We went back to watching TV when we heard the familiar THUMP of the lid of the trash can go down.  She’s very sneaky, almost ninja-like about getting into the trash.  We’re done for if she ever figures out how to close the trash can quietly.  I guess on the bright side it would mean there would be less trash for me to take out.

I hopped up and ran over there to correct her, but I was too late.  She’d already gobbled up whatever treasure it was she pulled out.  It was then that I noticed she lowered her head and PATOOOOOOWEEEEEY out came these.

Two green olives left from my son’s half eaten pieces of pizza.  Obviously she finds them utterly despicable.  We order pizza from this place specifically for the reason that they use green olives on their supreme.  It’s super yummy – at least to us.  If you’re a canine, then I guess not so much.
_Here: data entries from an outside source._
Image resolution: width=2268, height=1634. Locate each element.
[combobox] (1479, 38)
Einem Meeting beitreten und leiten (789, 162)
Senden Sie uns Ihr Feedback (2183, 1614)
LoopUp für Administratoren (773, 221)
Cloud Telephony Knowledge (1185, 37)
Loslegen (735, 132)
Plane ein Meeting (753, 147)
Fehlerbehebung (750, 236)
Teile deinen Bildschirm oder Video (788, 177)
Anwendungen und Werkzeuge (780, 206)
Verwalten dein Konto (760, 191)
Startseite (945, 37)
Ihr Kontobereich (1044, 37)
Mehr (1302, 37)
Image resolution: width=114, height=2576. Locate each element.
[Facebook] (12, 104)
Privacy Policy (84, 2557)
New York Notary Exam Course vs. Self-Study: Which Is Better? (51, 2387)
I didn’t realize that Duchess had such a finicky palate.  Well, I take that back, I guess I did.  When we started puppy class and I offered her chopped up hot dogs as her high value treat (which our other dogs devour like a pack of wolves) she mouthed it around for a couple seconds and dropped it at my feet and just looked at me like, “You’ve GOT to be kidding me.  This is cold, slimy, and made from WHO knows what!”

I sat down to get Duchess’ take on what her thoughts were on the trash pizza that she’d devoured.  I’ll let the connoisseur take over…

“The crust was nice.  It was thin, crisp, and had an almost cracker-like quality about it.  They use less sauce than most places, which I like.  Too many pizzerias try to mask the inequity by slathering their product with an overabundance of goop to make up for the fact that their pizza has been put together by a 16 year old imbecile.  However, I find the use of green olives to be completely unnecessary.  The extreme saltiness of these olives gives the entire pizza a briny flavor profile which entirely overwhelms the subtle nuances of the nice, thick layer of mozzarella.  I don’t understand why you would take such a superior dish and ruin it by the reckless use of such a harsh ingredient.  Take it away from my sight – I can’t be bothered with such half-hearted attempts at culinary expertise.”

Wow.  I think I can get her a guest spot as a judge on Iron Chef America, no?  As a matter of fact, she reminds me a little bit of the judge Jeffrey Steingarten from the show in that picture I took.  Here’s Mr. Steingarten – a resemblance maybe?

I have to give her some credit though.  When she licks something and claims it as “mine”, she’s pretty dedicated to making sure she gets it – even if it requires claiming it back from the dark depths of the trash can.